- Opening Delimiter -
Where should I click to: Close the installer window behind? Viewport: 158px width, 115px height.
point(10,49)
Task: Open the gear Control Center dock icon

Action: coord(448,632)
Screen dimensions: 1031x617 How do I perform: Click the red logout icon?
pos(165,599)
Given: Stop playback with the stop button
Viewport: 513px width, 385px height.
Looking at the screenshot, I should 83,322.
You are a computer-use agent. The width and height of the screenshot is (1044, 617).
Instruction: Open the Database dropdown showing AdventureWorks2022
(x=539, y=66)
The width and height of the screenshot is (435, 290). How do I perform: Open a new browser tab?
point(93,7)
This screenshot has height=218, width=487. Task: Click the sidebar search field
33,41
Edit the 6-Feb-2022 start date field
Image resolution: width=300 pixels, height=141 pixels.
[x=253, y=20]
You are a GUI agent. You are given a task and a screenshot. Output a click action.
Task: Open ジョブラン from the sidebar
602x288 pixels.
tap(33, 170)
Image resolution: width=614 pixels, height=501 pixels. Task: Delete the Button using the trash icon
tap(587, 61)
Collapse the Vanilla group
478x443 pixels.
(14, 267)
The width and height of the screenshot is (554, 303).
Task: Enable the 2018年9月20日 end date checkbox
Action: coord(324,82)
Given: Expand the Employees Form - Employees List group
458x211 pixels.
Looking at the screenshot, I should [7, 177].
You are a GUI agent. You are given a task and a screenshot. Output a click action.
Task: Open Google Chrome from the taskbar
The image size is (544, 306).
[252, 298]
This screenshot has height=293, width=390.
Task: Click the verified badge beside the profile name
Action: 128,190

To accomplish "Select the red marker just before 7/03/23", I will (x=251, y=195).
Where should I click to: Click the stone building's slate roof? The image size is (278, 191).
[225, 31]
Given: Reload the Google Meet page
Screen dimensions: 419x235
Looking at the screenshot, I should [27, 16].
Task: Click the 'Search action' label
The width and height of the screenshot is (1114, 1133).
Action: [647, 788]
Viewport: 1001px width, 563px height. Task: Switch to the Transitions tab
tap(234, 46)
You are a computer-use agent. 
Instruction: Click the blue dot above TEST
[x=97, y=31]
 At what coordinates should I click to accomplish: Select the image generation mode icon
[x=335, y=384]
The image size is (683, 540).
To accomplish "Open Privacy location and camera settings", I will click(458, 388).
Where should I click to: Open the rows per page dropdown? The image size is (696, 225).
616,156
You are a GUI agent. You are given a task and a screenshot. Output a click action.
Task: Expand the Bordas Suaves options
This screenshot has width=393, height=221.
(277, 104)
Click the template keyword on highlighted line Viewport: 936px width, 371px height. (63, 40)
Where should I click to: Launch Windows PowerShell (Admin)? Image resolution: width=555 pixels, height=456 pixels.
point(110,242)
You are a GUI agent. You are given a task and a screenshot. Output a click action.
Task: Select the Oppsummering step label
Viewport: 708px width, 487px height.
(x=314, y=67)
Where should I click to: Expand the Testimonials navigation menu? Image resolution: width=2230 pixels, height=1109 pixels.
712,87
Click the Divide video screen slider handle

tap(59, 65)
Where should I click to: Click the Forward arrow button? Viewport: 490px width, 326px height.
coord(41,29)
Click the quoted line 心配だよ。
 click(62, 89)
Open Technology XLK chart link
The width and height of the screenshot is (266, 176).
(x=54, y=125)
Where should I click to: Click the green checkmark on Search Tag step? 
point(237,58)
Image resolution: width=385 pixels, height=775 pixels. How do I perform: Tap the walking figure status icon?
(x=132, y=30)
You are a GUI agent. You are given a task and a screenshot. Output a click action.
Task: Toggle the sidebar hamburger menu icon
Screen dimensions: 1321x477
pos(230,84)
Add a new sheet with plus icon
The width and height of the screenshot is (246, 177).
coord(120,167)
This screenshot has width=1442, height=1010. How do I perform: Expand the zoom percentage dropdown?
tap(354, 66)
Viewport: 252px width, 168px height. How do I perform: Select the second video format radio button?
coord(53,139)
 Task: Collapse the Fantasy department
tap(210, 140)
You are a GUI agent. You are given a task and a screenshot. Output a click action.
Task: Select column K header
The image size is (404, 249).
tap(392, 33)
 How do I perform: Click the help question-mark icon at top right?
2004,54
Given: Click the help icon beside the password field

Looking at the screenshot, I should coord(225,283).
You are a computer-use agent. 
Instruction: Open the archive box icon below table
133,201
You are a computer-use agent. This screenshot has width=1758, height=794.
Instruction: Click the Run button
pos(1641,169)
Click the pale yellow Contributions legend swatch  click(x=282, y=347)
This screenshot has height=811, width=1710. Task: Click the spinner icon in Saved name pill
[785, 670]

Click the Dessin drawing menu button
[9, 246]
- Closing Delimiter -
- **WHAT THIS TASK INVOLVES**
From the line containing "Task: Collapse the Fantasy department" to the final line of the data, repeat each line exactly. Include both ends.

- **WRITTEN ANSWER**
 Task: Collapse the Fantasy department
tap(210, 140)
You are a GUI agent. You are given a task and a screenshot. Output a click action.
Task: Select column K header
The image size is (404, 249).
tap(392, 33)
 How do I perform: Click the help question-mark icon at top right?
2004,54
Given: Click the help icon beside the password field

Looking at the screenshot, I should coord(225,283).
You are a computer-use agent. 
Instruction: Open the archive box icon below table
133,201
You are a computer-use agent. This screenshot has width=1758, height=794.
Instruction: Click the Run button
pos(1641,169)
Click the pale yellow Contributions legend swatch  click(x=282, y=347)
This screenshot has height=811, width=1710. Task: Click the spinner icon in Saved name pill
[785, 670]

Click the Dessin drawing menu button
[9, 246]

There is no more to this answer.